Ironically, there seems to have been an increase in such racial, ethnic, or nation-specific studies of allele frequencies in recent years, as the significance of specific genetic variations has been more fully elaborated and characterized. In recent work on warfarin, racial categories have persisted, and even increased in use, alongside the production of specific genetic information.
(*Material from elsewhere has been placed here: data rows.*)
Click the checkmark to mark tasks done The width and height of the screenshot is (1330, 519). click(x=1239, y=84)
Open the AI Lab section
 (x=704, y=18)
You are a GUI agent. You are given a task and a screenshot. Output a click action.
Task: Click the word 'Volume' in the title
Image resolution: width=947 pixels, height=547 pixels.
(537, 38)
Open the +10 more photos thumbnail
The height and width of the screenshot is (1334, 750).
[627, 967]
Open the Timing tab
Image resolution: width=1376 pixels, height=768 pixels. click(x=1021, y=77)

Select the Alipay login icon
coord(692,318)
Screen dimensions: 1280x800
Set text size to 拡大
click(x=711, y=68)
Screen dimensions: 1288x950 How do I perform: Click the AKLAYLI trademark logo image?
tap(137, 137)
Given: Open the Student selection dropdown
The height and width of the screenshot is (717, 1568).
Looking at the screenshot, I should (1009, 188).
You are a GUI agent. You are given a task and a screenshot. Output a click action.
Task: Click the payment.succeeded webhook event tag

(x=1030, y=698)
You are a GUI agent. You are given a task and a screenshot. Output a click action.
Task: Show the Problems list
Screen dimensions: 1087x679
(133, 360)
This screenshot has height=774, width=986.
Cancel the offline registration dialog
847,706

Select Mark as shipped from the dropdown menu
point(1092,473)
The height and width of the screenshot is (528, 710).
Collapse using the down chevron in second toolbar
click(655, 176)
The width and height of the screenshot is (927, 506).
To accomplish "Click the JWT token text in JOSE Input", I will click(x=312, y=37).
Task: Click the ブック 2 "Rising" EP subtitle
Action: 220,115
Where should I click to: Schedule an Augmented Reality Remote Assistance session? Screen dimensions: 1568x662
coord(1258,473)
In studies of the impact of genetics on warfarin response, it seems to have become an unstated norm to characterize gene frequency with reference to whatever racial, ethnic, or national group on which the study happened to be performed.
For example, a report on warfarin and genetic testing issued in 2008 by the American Medical Association, the Critical Path Institute, and the Arizona Center for Education and Research on Therapeutics highlighted the significance CYP2C1 and VKORC1 but also emphasized for both that the “prevalence of gene variation differs depending on racial background,” stating, for example, that “[a]pproximately 37% of Caucasians, 14% of African-Americans and 89% of Asians carry at least one variant copy of VKORC1.” The Pharmacogneomics Knowledge Base (PharmGKB) lists studies of this VKORC1 variant finding a range of frequencies in European populations from 39% in “Swedish” to 54% in ““Spanish” with frequencies of 91% and 93% in “Chinese” and “Japanese” respectively. This begs the question of why one would care about frequencies across racial or ethnic groups when it is possible to test directly for the gene itself, regardless of race? Yet genes, it seems, somehow take on an added interest when connected with race, or perhaps vice versa. Far from withering away, race is persisting and even proliferating as genetic information increases.